(WHAT THE EXERCISE ASKS):
From the line containing "Expand the Environment variables section" through the last line of the entries, output the text exactly. Pictures stay out.

Dataset entries
------------------------------
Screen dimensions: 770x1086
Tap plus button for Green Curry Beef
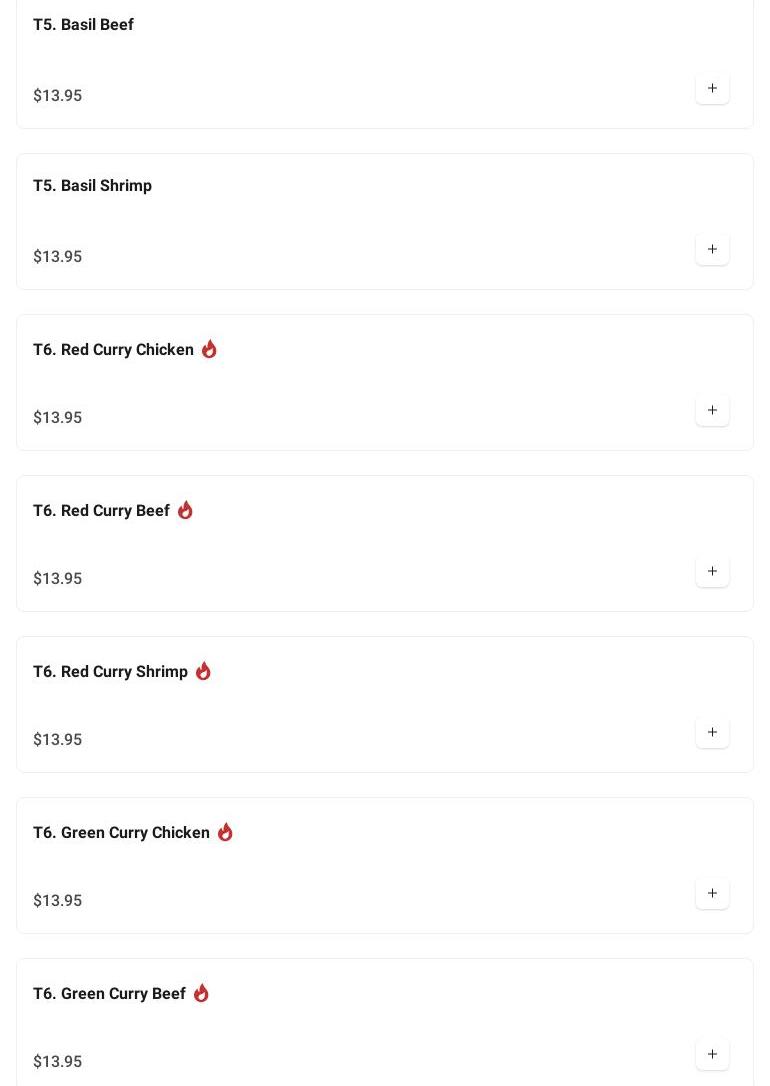[712, 1054]
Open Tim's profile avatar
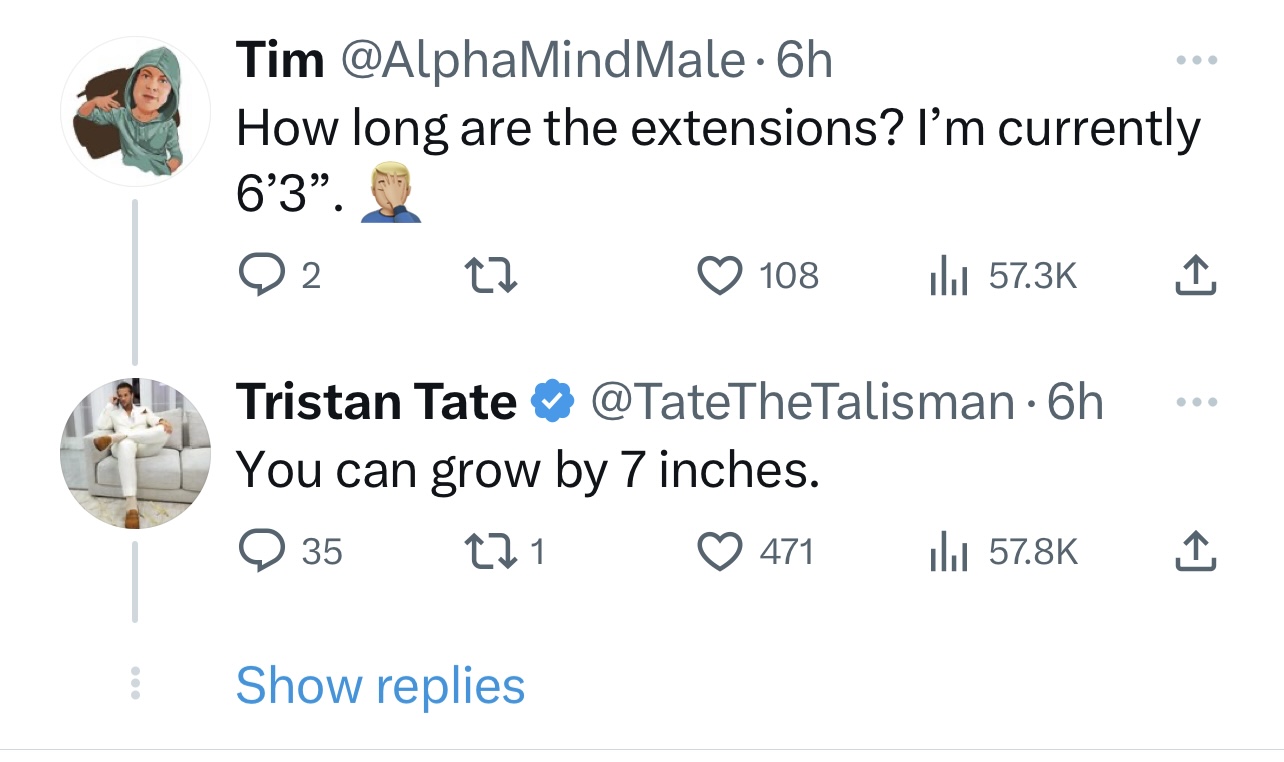The image size is (1284, 762). point(136,111)
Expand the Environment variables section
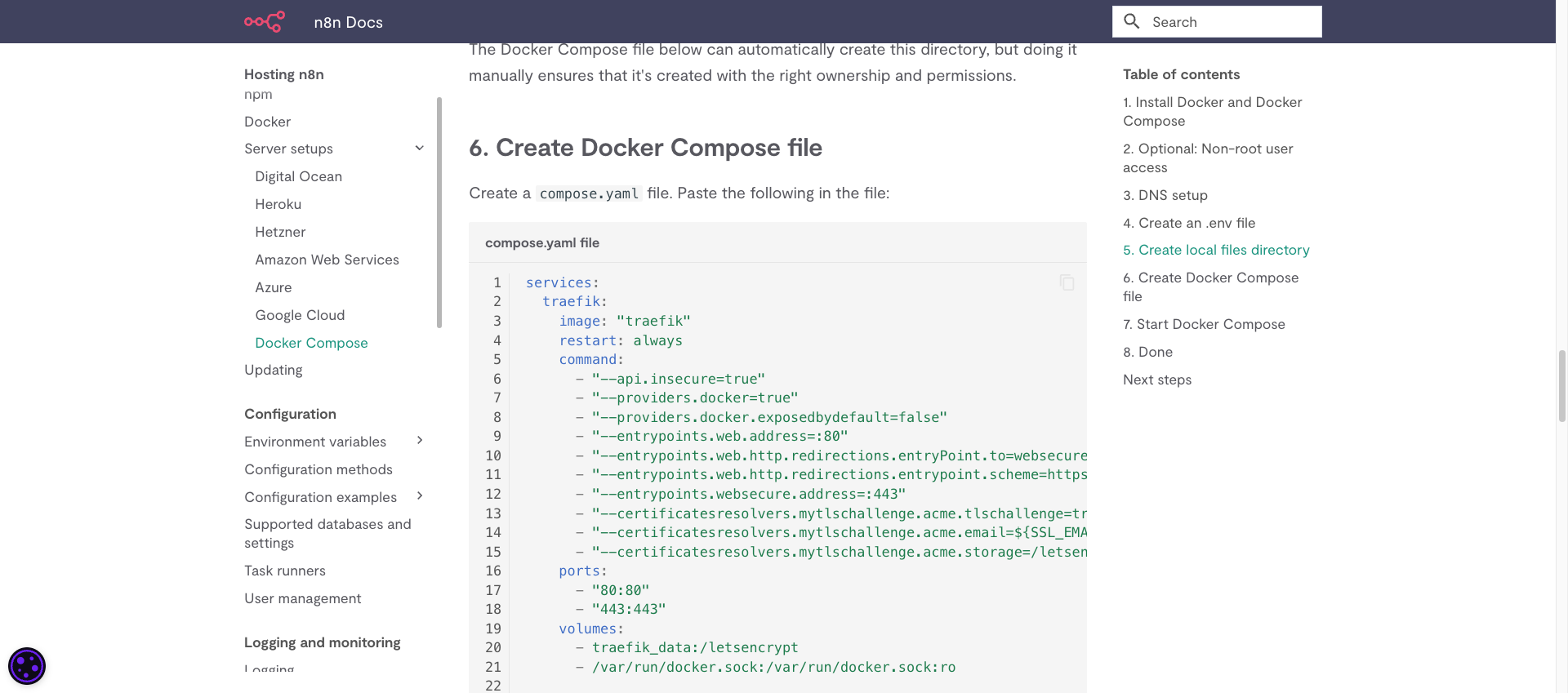1568x693 pixels. tap(420, 441)
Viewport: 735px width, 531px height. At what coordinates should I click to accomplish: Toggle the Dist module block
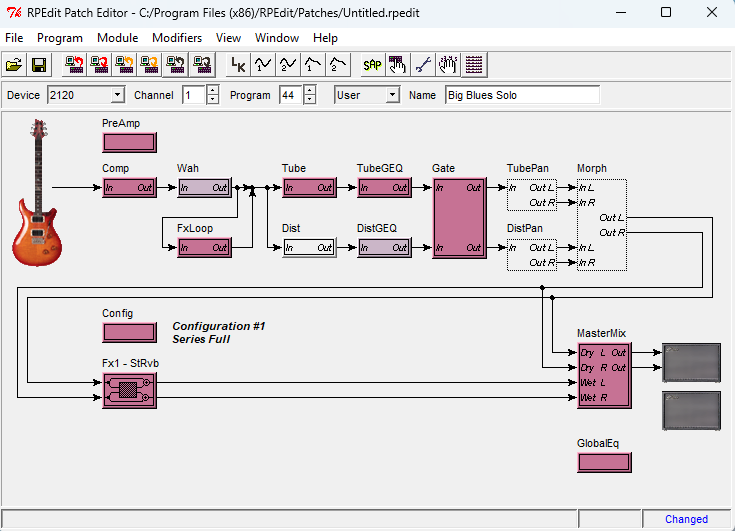point(308,247)
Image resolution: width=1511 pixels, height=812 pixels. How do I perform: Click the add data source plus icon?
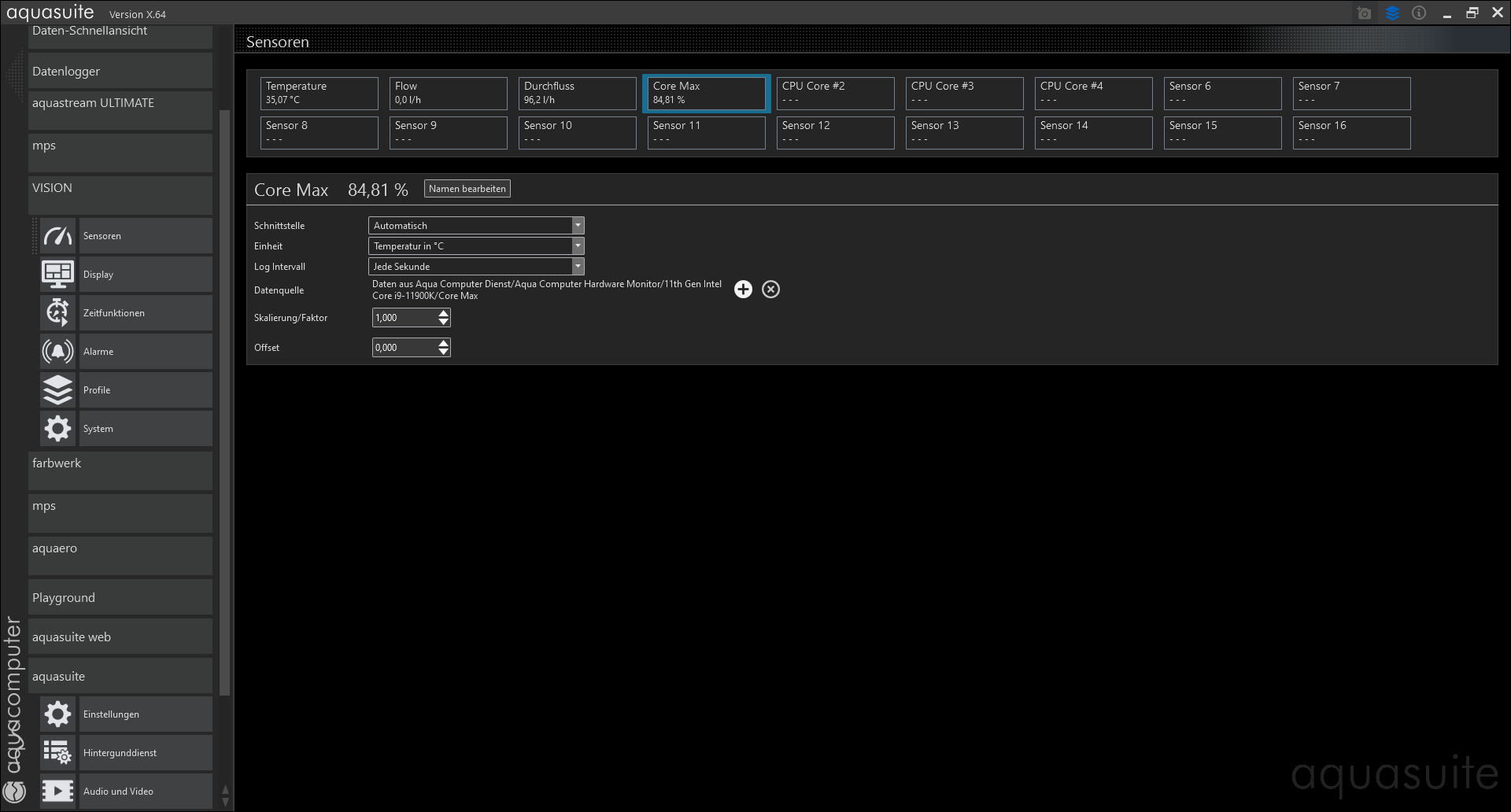[x=743, y=290]
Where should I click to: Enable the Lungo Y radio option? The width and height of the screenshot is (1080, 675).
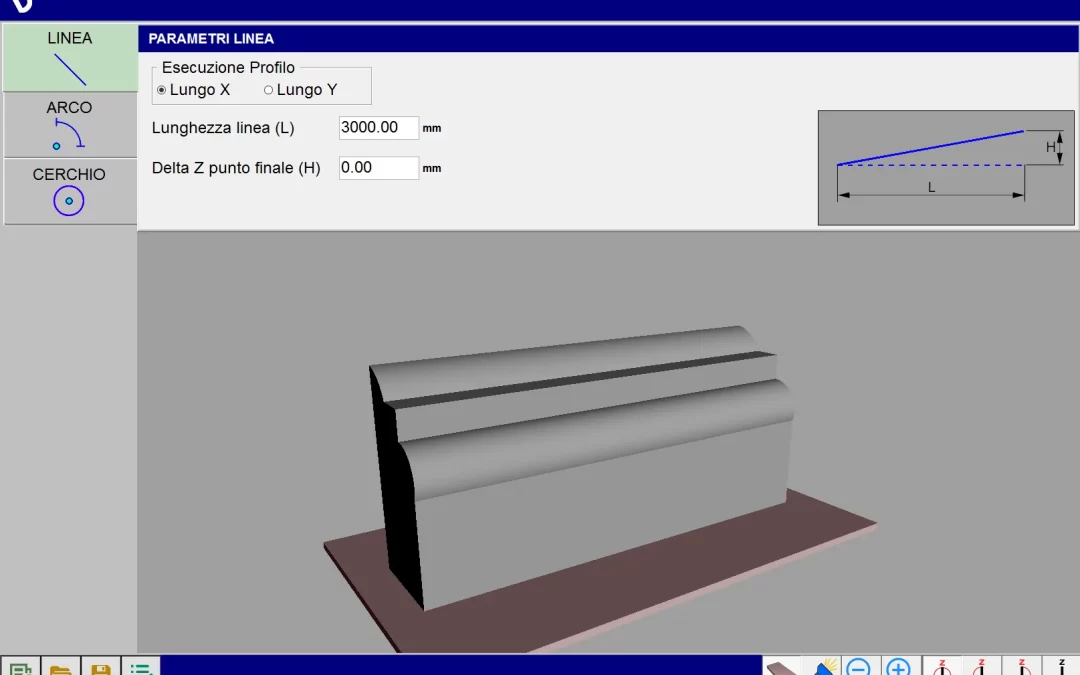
------------------------------
(PROBLEM SOLUTION):
Expand the Environment variables section
1568x693 pixels. tap(420, 441)
Viewport: 735px width, 531px height. At what coordinates should I click to accomplish: Toggle the Dist module block
point(308,247)
Image resolution: width=1511 pixels, height=812 pixels. How do I perform: Click the add data source plus icon?
[x=743, y=290]
Where should I click to: Enable the Lungo Y radio option? The width and height of the screenshot is (1080, 675).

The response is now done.